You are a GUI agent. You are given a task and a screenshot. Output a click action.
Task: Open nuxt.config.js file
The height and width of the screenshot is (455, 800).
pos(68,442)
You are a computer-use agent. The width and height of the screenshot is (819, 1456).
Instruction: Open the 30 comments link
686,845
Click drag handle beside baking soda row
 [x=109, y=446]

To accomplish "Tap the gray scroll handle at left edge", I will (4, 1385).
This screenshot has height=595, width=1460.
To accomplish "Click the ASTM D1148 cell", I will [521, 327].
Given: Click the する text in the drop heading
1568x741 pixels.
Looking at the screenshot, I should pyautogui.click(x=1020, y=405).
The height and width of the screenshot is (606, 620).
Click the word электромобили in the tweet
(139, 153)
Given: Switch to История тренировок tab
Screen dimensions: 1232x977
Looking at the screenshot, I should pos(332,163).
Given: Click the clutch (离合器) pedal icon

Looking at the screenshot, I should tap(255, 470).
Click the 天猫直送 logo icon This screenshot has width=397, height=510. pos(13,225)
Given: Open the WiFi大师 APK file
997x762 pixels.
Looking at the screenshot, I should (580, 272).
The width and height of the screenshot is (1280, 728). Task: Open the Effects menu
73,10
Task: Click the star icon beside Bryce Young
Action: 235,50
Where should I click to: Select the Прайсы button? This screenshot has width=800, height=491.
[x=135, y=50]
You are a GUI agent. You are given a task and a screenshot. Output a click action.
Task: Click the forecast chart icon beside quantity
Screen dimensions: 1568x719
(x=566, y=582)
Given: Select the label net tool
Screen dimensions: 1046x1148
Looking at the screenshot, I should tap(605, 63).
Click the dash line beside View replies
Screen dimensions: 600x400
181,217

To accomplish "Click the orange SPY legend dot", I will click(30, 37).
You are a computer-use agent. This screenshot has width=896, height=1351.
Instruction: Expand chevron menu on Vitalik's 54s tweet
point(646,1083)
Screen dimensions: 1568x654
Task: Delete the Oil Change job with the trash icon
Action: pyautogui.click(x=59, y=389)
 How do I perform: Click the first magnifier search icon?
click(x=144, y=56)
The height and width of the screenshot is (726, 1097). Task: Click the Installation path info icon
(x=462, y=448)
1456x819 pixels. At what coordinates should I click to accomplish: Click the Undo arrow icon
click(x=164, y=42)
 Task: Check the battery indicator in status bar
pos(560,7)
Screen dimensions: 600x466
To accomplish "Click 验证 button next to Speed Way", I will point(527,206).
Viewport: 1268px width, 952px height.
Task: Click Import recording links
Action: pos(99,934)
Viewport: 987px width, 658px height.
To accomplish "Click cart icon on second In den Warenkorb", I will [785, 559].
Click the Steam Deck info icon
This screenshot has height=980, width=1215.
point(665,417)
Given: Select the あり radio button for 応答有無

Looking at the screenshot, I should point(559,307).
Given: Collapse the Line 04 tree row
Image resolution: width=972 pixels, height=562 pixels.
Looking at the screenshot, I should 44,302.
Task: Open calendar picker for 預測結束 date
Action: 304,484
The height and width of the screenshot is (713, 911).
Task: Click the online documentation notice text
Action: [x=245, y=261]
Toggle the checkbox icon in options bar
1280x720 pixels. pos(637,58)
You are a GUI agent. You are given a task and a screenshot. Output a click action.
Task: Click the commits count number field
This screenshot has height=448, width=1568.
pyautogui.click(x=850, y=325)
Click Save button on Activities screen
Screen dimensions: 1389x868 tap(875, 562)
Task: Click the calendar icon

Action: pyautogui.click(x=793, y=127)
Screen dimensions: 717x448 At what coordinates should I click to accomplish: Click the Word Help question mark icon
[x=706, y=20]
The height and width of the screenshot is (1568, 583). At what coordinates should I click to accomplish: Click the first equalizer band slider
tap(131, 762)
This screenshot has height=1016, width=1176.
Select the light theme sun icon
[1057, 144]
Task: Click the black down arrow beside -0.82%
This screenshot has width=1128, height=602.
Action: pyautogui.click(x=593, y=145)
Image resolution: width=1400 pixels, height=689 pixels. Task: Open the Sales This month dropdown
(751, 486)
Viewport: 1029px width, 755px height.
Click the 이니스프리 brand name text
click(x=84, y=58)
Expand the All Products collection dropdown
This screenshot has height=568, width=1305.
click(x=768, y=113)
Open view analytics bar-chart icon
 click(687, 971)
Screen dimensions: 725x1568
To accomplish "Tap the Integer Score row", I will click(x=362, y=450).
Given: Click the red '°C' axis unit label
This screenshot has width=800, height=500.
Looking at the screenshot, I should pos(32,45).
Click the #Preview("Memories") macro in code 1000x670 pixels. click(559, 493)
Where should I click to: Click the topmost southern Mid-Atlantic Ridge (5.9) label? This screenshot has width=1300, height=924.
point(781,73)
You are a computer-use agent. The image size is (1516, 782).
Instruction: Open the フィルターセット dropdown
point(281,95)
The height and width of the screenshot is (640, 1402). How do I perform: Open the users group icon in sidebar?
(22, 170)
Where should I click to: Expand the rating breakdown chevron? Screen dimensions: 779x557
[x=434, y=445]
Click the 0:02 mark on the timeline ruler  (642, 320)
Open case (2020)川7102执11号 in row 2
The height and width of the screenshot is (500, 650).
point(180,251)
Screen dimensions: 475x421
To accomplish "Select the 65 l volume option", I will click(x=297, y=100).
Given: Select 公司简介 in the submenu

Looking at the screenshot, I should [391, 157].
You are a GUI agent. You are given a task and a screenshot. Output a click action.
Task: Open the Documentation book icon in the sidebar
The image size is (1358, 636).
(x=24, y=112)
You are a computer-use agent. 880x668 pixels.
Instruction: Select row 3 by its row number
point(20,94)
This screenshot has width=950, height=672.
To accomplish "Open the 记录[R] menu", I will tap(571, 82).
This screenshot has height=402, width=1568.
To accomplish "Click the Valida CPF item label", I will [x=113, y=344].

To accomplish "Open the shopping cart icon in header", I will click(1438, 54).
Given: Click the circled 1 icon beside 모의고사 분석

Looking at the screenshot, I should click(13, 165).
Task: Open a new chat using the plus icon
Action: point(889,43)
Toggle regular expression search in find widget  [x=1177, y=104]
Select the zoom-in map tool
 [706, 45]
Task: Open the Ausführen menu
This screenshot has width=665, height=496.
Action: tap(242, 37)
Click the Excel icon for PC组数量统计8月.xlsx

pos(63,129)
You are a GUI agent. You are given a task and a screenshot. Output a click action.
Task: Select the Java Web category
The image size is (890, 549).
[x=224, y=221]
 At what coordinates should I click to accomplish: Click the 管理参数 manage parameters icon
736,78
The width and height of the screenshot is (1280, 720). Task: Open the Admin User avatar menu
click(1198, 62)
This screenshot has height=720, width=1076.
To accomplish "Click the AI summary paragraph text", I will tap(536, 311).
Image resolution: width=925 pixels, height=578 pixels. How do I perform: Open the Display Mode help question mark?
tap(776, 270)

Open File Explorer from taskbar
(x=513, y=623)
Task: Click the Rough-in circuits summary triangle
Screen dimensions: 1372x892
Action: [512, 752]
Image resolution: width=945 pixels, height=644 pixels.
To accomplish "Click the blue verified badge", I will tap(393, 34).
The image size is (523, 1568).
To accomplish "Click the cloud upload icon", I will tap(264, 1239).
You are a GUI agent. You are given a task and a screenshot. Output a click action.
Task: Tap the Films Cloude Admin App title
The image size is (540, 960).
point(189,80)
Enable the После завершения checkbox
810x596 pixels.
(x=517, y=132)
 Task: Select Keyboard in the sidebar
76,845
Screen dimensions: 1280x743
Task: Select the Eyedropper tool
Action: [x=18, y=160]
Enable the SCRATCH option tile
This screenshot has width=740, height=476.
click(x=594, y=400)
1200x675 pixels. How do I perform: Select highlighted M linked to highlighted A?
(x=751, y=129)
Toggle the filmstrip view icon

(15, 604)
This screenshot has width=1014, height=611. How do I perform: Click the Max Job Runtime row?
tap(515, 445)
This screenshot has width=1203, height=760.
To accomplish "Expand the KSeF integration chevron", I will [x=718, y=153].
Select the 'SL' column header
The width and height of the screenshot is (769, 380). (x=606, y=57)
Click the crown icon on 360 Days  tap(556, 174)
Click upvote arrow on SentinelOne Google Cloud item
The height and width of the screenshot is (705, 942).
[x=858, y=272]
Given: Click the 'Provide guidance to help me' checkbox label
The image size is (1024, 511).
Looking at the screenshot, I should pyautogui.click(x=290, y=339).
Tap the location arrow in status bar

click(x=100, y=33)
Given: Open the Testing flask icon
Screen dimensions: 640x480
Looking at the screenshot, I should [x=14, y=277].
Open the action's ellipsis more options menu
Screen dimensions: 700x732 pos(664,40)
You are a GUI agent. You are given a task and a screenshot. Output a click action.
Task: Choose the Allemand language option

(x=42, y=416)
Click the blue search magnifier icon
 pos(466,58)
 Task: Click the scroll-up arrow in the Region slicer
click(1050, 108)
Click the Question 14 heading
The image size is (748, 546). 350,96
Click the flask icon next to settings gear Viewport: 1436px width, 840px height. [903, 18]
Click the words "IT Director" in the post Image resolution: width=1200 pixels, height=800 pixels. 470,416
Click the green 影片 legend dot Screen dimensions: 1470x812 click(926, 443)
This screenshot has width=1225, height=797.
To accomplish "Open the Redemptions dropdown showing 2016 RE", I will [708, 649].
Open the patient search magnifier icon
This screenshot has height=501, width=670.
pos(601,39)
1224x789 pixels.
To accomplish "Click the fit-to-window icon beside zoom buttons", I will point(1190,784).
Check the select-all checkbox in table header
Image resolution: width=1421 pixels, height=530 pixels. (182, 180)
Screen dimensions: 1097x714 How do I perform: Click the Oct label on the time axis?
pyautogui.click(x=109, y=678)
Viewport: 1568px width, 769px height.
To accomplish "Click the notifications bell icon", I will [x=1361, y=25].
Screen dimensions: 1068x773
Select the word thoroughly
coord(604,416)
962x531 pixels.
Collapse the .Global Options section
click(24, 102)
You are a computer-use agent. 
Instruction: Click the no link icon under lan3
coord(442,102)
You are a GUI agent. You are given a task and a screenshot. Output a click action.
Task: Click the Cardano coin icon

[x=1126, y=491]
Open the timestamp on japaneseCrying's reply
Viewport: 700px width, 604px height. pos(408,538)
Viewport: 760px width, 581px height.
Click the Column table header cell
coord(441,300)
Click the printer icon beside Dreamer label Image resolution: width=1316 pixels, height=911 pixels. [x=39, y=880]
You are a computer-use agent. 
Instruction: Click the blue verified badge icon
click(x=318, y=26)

§ §

- **Problem to work on**:
Wherever the word "flask" turns up in a line of the entries above, copy that line.

- **Answer for the task**:
Given: Open the Testing flask icon
Click the flask icon next to settings gear Viewport: 1436px width, 840px height. [903, 18]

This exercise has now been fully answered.